Requirement
I have a data model where each "thing" has a number of children and can be represented by JSON like the following.
{
"id": "1",
"name": "parent_1",
... other parent fields ...
"children": [
{
"id": "1_a",
"name": "child_1_a"
... other child fields ...
},
{
"id": "1_b",
"name": "child_1_b"
... other child fields ...
}
]
}
The requirement is that we find all the parent things which contain children whose name
matches a certain pattern.
Constraints
We have various constraints:
- We must store the data in Cosmos with the SQL API.
- We can only use Azure Search.
Problem
Ideally, we would store the each parent "thing" as a whole document in Cosmos with all its children.
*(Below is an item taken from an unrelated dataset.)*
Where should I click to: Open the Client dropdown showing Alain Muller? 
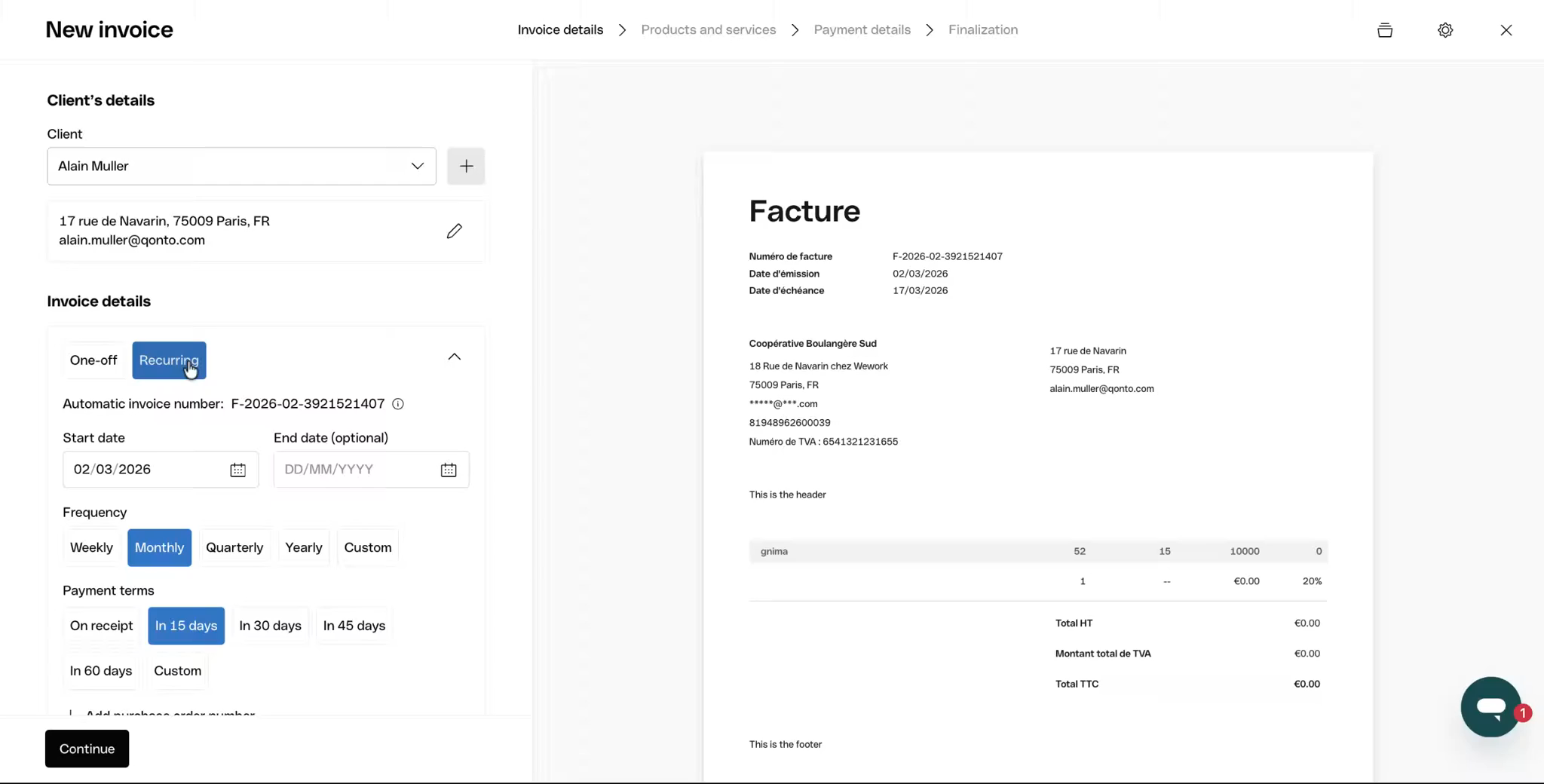point(241,166)
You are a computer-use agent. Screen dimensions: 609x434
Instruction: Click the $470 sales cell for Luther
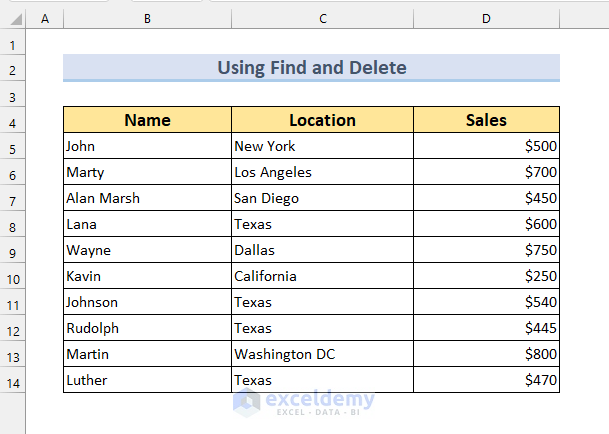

However, there can be lots of children meaning that the document size sometimes exceeds the 2MB limit for Cosmos documents.
Things I've tried
Attempt 1
An alternative is to store separate parent and child documents in the same Azure Cosmos collection, distinguish the parents from the children with a type
field and reference the parent with an id
field. e.g.
Parent
{
"id": "1",
"name": "parent_1",
"type": "parent"
}
Child 1
{
"id": "1_a",
"name": "child_1_a",
"type": "child",
"parentId": "1"
}
Child 2
{
"id": "1_b",
"name": "child_1_b",
"type": "child",
"parentId": "1"
}
However, then searching on the child name can bring back many pages of results for the same parent, so to get only a few parents may require 1000s of pages of matching children to be brought back which is not ideal from a performance point of view.
Attempt 2
I thought I could use a JOIN in Cosoms to populate the Azure Search. However, this would need cross document joins which are not supported.
Other Alternatives
Other suggestions I've seen are:
Facet on the id of the parent, but I've read that this would perform badly.
Batch the children into into batches (e.g. of 500 children) and attach each batch to a parent. If there are multiple batches for a single parent, then denormalise the fields for the parent. This is currently the only option which works for the current data, although it seems to just delay the problem - e.g. at some point it is possible that the number of batches will become large enough to reduce search performance once more.
Question
Is it possible to use Cosmos (SQL-API) and Azure Search for this requirement and if so how?